== Segment start ==

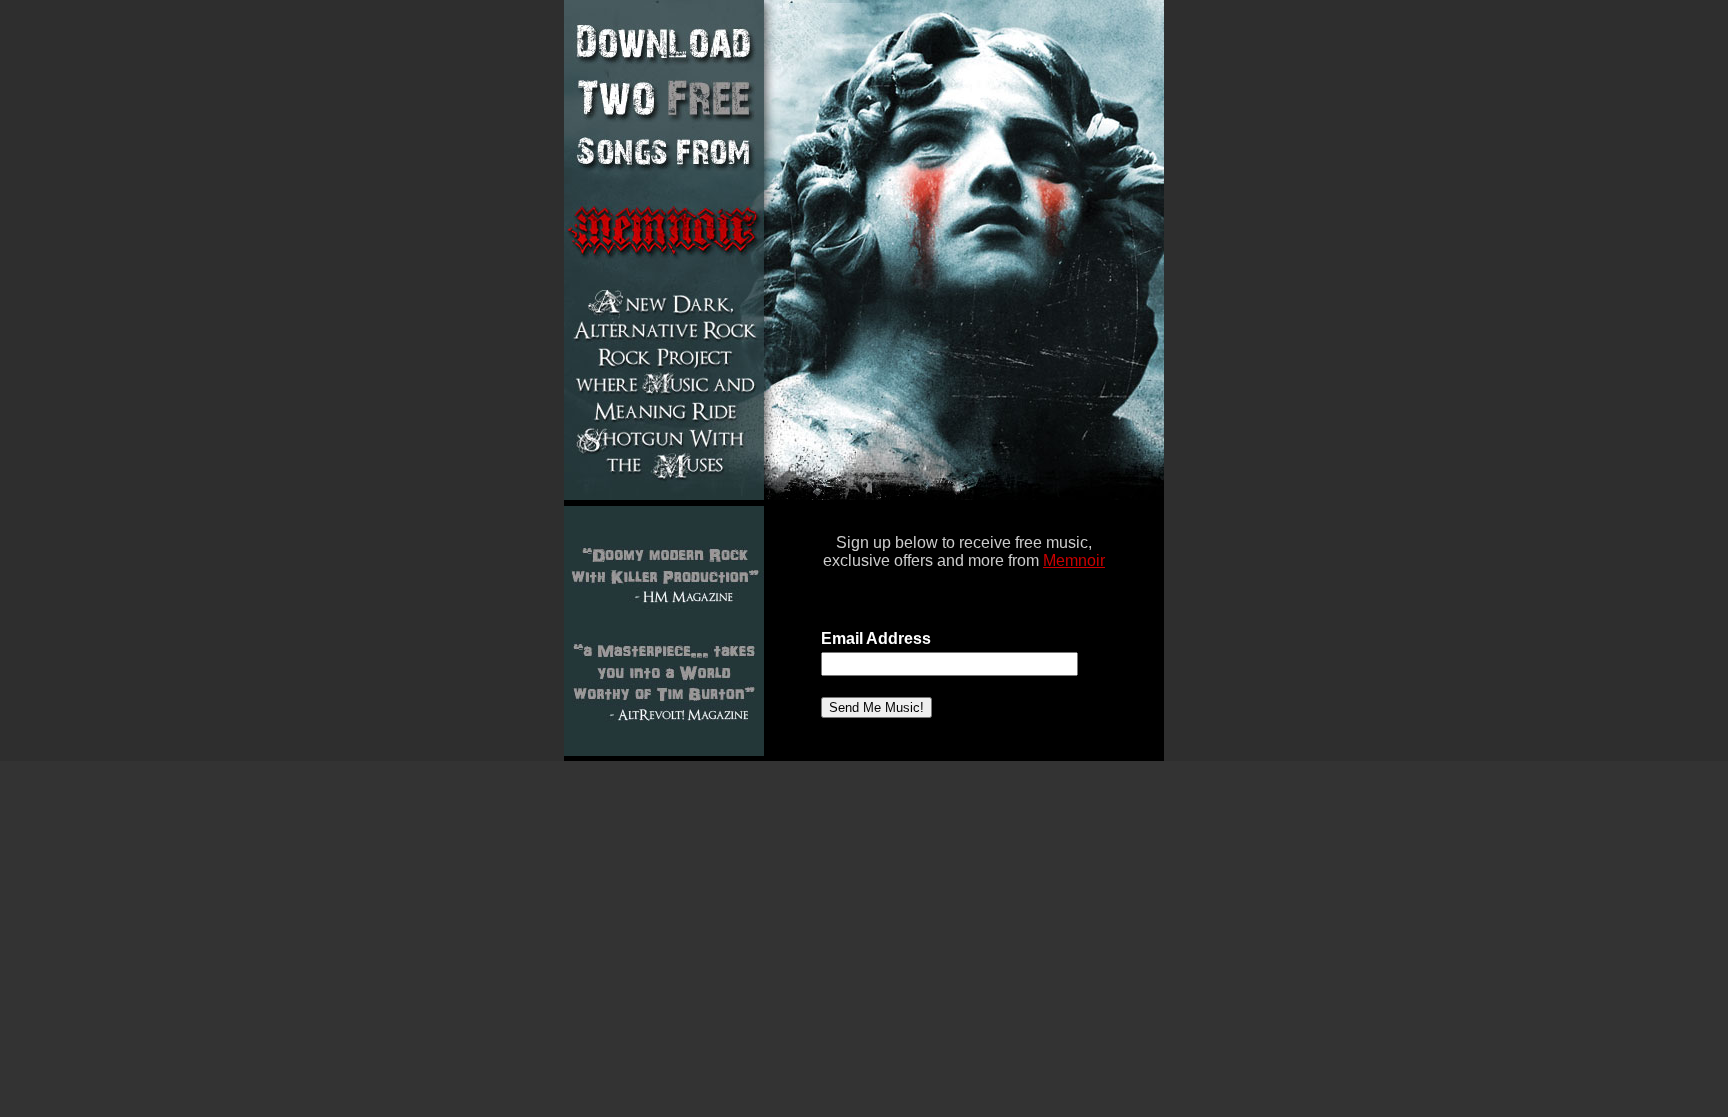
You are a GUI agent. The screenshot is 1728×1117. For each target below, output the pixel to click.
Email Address (876, 639)
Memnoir (1074, 560)
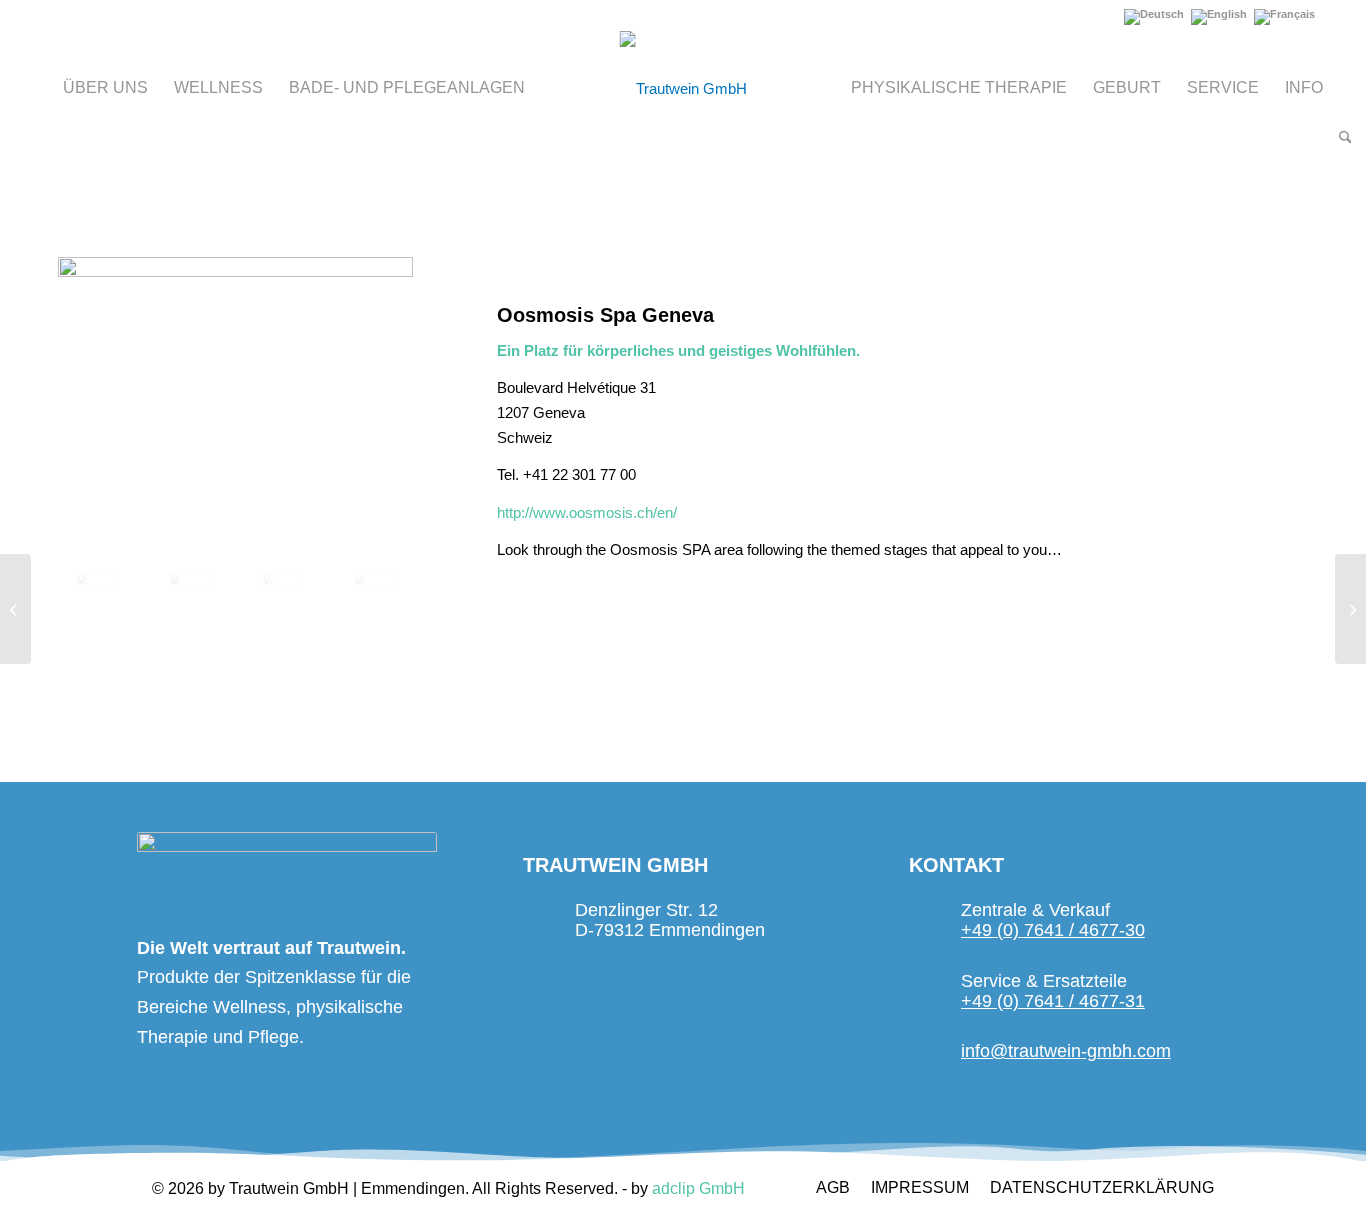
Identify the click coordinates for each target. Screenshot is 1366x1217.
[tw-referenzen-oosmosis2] (189, 590)
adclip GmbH (698, 1188)
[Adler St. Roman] (1350, 609)
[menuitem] (105, 88)
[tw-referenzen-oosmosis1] (235, 400)
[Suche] (1339, 138)
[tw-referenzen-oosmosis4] (374, 590)
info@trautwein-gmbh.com (1066, 1051)
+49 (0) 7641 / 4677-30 (1053, 930)
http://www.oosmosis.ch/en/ (587, 512)
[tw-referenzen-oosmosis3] (282, 590)
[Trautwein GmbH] (683, 89)
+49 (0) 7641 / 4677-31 (1053, 1001)
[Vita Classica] (15, 609)
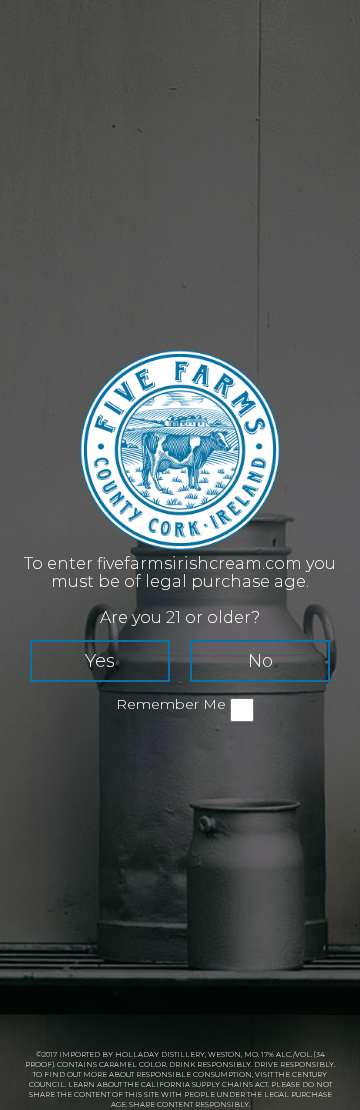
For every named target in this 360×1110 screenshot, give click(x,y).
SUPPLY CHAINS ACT (230, 1084)
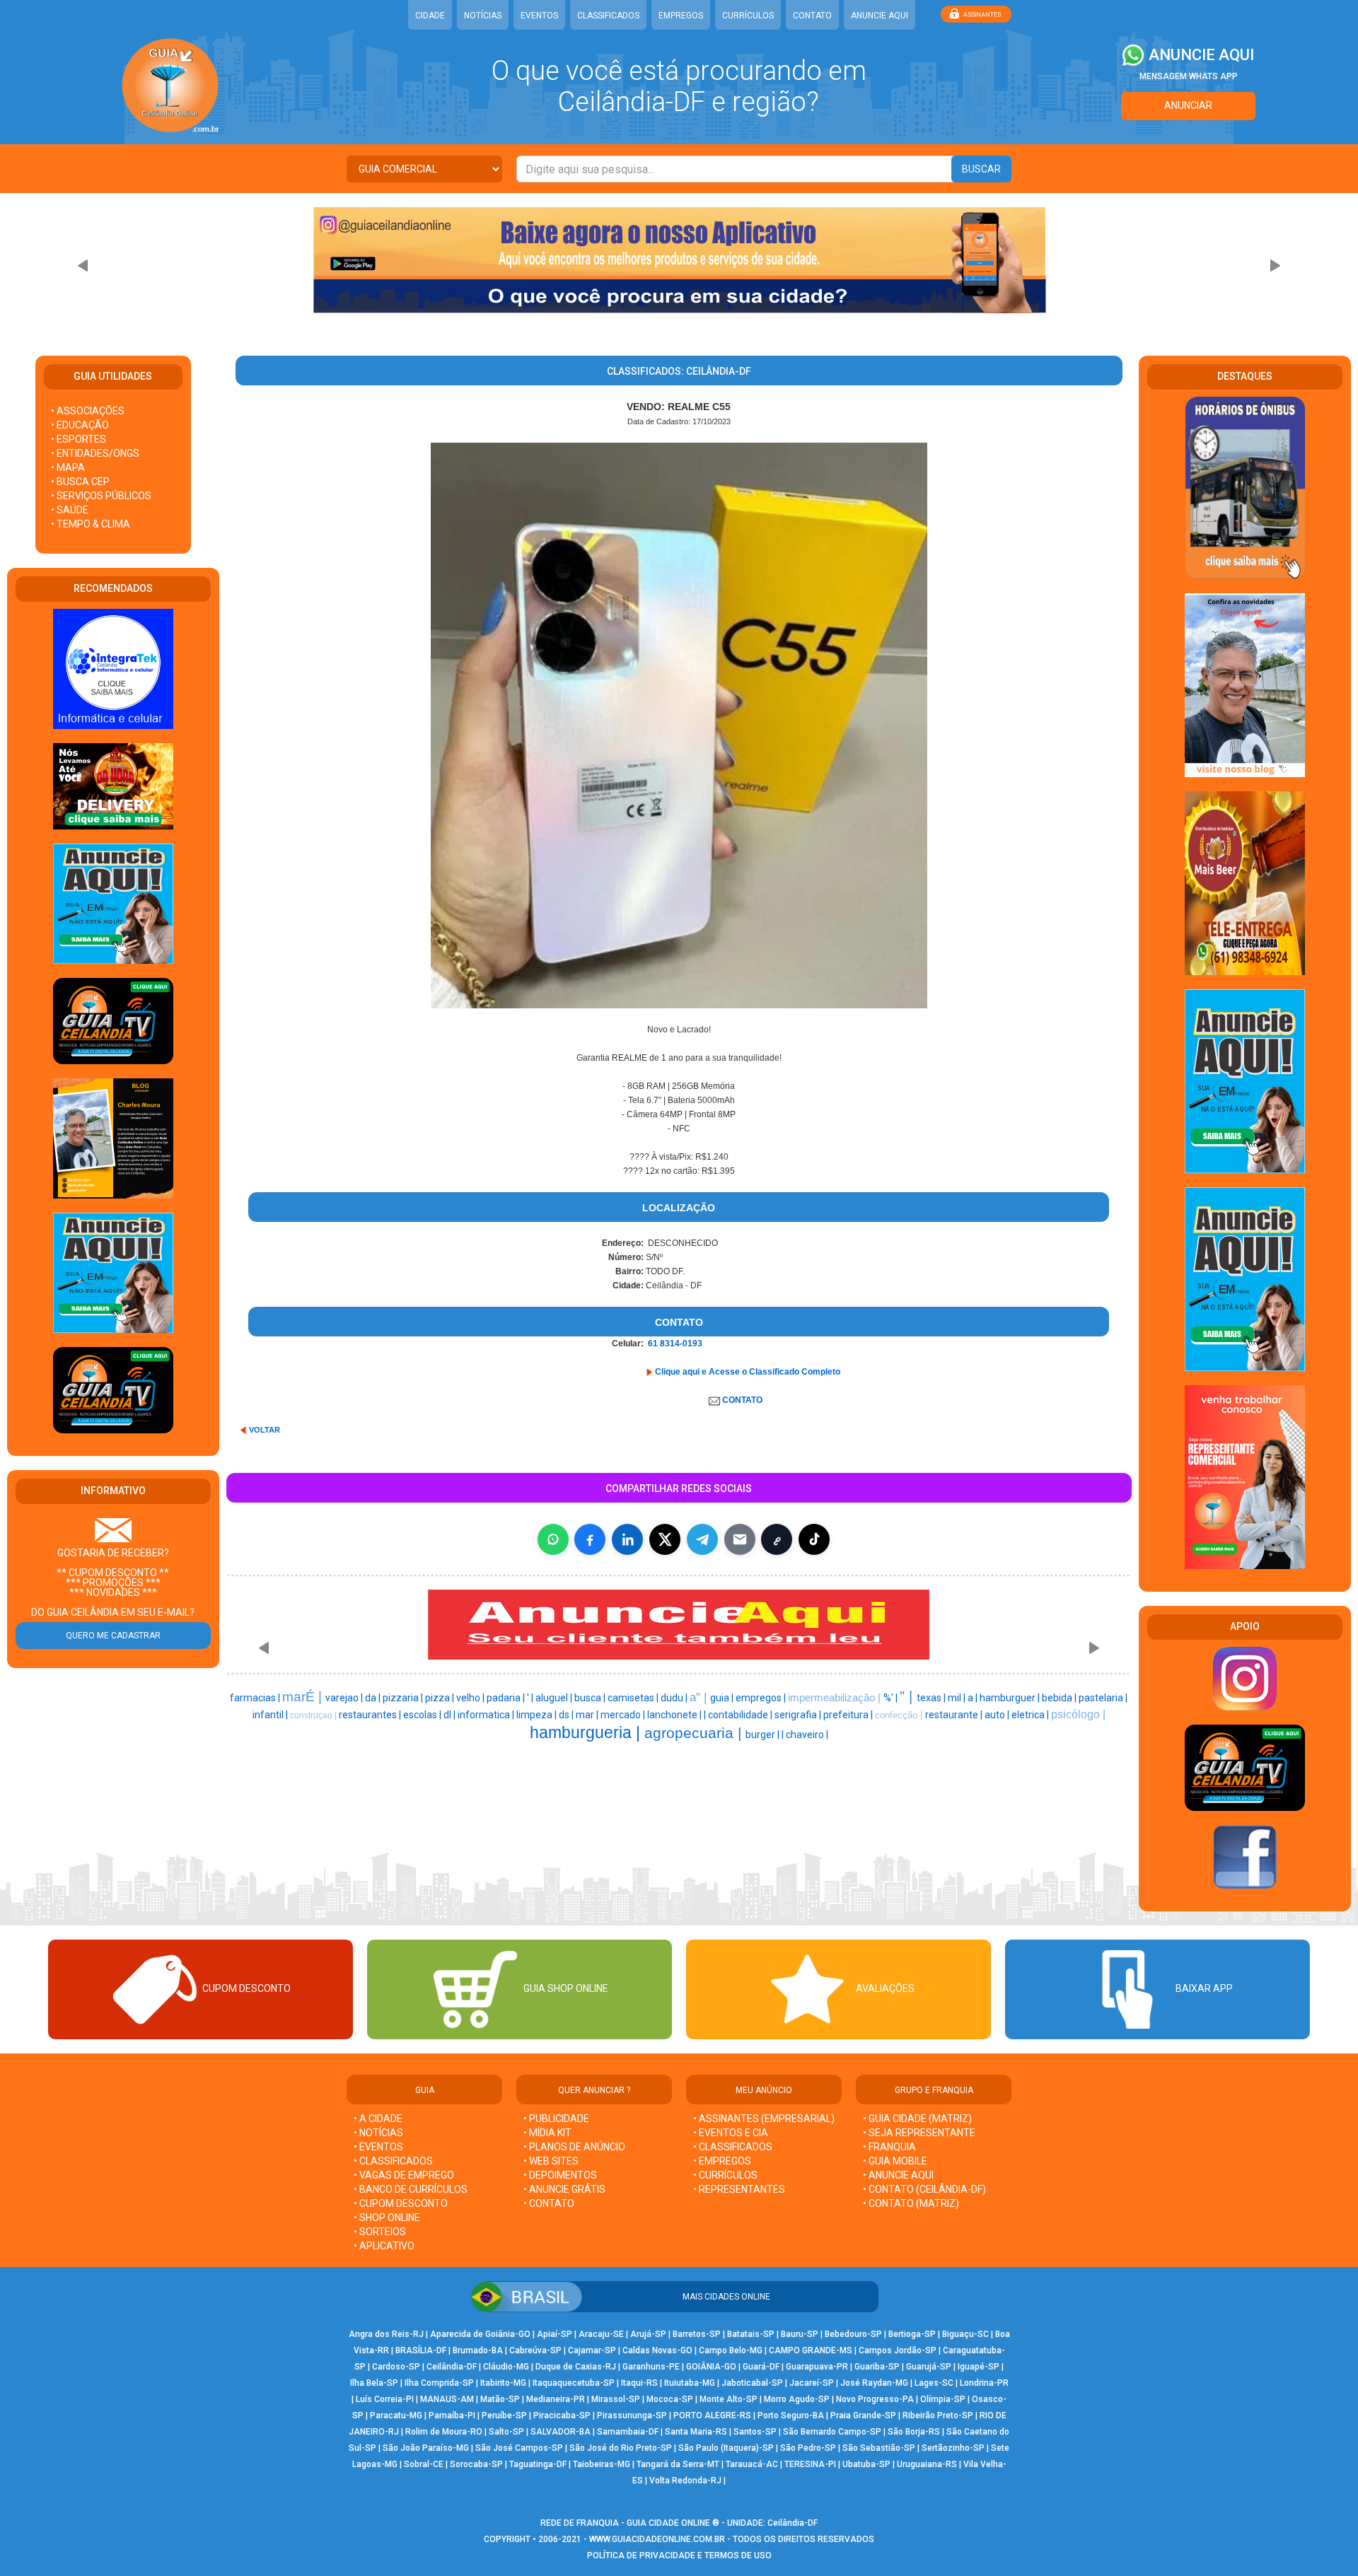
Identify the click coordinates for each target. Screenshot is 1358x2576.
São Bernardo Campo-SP (832, 2432)
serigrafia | (798, 1714)
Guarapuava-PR (817, 2367)
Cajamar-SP (592, 2350)
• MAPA (68, 467)
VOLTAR (264, 1430)
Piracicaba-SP (562, 2415)
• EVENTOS (378, 2146)
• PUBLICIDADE (556, 2118)
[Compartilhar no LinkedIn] (627, 1539)
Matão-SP (500, 2399)
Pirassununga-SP (632, 2415)
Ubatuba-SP (866, 2464)
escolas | (423, 1714)
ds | (567, 1714)
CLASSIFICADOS (608, 16)
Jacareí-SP (811, 2383)
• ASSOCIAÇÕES (87, 410)
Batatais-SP (750, 2334)
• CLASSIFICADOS (393, 2161)
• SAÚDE (69, 509)
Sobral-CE (423, 2464)
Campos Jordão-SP (897, 2350)
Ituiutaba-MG (689, 2383)
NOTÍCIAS (482, 16)
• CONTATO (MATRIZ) (911, 2203)
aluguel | (554, 1697)
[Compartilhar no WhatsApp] (553, 1539)
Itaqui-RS (639, 2383)
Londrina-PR (984, 2383)
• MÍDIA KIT (547, 2132)
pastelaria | (1103, 1697)
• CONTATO (548, 2203)
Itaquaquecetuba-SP (574, 2383)
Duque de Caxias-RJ (575, 2367)
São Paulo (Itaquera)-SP (726, 2448)
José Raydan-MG (874, 2383)
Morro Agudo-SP (797, 2399)
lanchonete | (675, 1714)
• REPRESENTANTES (739, 2189)
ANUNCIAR (1188, 105)
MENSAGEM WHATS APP (1188, 76)
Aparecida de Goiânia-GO (480, 2334)
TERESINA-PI (810, 2464)
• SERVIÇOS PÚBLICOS (101, 495)
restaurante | (955, 1714)
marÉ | (303, 1696)
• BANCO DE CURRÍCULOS (411, 2189)
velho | (471, 1697)
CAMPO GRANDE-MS (810, 2350)
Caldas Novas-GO (657, 2350)
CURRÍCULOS (748, 16)
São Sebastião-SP (878, 2448)
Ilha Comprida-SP (439, 2383)
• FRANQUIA (890, 2146)
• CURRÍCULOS (725, 2175)
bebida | (1060, 1697)
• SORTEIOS (380, 2231)
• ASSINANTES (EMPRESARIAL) (764, 2118)
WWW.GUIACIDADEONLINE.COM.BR (657, 2539)
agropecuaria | (694, 1733)
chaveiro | (807, 1734)
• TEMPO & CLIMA (90, 524)
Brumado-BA (478, 2350)
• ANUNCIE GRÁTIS (564, 2189)
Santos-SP (755, 2432)
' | (531, 1697)
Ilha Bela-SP (374, 2383)
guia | (723, 1697)
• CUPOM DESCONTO (401, 2203)
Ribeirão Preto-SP (938, 2415)
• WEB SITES (551, 2161)
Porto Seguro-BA (791, 2415)
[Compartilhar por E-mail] (739, 1539)
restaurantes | (371, 1714)
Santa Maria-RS (696, 2432)
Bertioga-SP (912, 2334)
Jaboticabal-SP (752, 2383)
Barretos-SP (697, 2334)
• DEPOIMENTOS (560, 2175)
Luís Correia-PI (385, 2399)
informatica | (487, 1714)
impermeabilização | (835, 1697)
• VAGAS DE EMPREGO (404, 2175)
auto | (998, 1714)
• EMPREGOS (722, 2161)
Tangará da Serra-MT (678, 2464)
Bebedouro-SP (853, 2334)
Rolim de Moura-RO (443, 2432)
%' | (891, 1697)
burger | (763, 1734)
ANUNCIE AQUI (879, 16)
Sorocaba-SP (476, 2464)
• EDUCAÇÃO (80, 425)
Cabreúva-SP (535, 2350)
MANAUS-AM (447, 2399)
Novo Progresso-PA (875, 2399)
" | (908, 1696)
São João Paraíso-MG (426, 2448)
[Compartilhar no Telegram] (702, 1539)
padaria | (507, 1697)
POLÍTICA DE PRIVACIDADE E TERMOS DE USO (679, 2555)
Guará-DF (761, 2367)
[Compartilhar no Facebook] (589, 1539)
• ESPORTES (78, 439)
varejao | (345, 1697)
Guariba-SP (877, 2367)
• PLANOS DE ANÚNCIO (574, 2146)
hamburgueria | (587, 1732)
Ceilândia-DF (451, 2367)
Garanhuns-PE (651, 2367)
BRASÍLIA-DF (420, 2350)
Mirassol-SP (615, 2399)
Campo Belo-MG (730, 2350)
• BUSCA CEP (80, 481)
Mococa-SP (669, 2399)
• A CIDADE (378, 2118)
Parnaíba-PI (452, 2415)
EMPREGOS (680, 16)
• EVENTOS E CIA (730, 2132)
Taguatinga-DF (538, 2464)
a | (974, 1697)
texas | (932, 1697)
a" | (700, 1697)
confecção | (900, 1715)
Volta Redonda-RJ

== Segment end ==

Please reproduce, exactly as they appear above, the lines from the line containing "São Paulo (Itaquera)-SP (726, 2448)" up to and including the line containing "[Compartilhar no Facebook] (589, 1539)".

São Paulo (Itaquera)-SP (726, 2448)
José Raydan-MG (874, 2383)
Morro Agudo-SP (797, 2399)
lanchonete | (675, 1714)
• REPRESENTANTES (739, 2189)
ANUNCIAR (1188, 105)
MENSAGEM WHATS APP (1188, 76)
Aparecida de Goiânia-GO (480, 2334)
TERESINA-PI (810, 2464)
• SERVIÇOS PÚBLICOS (101, 495)
restaurante | (955, 1714)
marÉ | (303, 1696)
• BANCO DE CURRÍCULOS (411, 2189)
velho | (471, 1697)
CAMPO GRANDE-MS (810, 2350)
Caldas Novas-GO (657, 2350)
CURRÍCULOS (748, 16)
São Sebastião-SP (878, 2448)
Ilha Comprida-SP (439, 2383)
• FRANQUIA (890, 2146)
• CURRÍCULOS (725, 2175)
bebida | (1060, 1697)
• SORTEIOS (380, 2231)
• ASSINANTES (EMPRESARIAL) (764, 2118)
WWW.GUIACIDADEONLINE.COM.BR (657, 2539)
agropecuaria | (694, 1733)
chaveiro | (807, 1734)
• TEMPO & CLIMA (90, 524)
Brumado-BA (478, 2350)
• ANUNCIE GRÁTIS (564, 2189)
Santos-SP (755, 2432)
' | (531, 1697)
Ilha Bela-SP (374, 2383)
guia | (723, 1697)
• CUPOM DESCONTO (401, 2203)
Ribeirão Preto-SP (938, 2415)
• WEB SITES (551, 2161)
Porto Seguro-BA (791, 2415)
[Compartilhar por E-mail] (739, 1539)
restaurantes | (371, 1714)
Santa Maria-RS (696, 2432)
Bertioga-SP (912, 2334)
Jaboticabal-SP (752, 2383)
Barretos-SP (697, 2334)
• DEPOIMENTOS (560, 2175)
Luís Correia-PI (385, 2399)
informatica | (487, 1714)
impermeabilização | (835, 1697)
• VAGAS DE EMPREGO (404, 2175)
auto | (998, 1714)
• EMPREGOS (722, 2161)
Tangará da Serra-MT (678, 2464)
Bebedouro-SP (853, 2334)
Rolim de Moura-RO (443, 2432)
%' | (891, 1697)
burger | (763, 1734)
ANUNCIE AQUI (879, 16)
Sorocaba-SP (476, 2464)
• EDUCAÇÃO (80, 425)
Cabreúva-SP (535, 2350)
MANAUS-AM (447, 2399)
Novo Progresso-PA (875, 2399)
" | (908, 1696)
São João Paraíso-MG (426, 2448)
[Compartilhar no Telegram] (702, 1539)
padaria | (507, 1697)
POLÍTICA DE PRIVACIDADE E TERMOS DE USO (679, 2555)
Guará-DF (761, 2367)
[Compartilhar no Facebook] (589, 1539)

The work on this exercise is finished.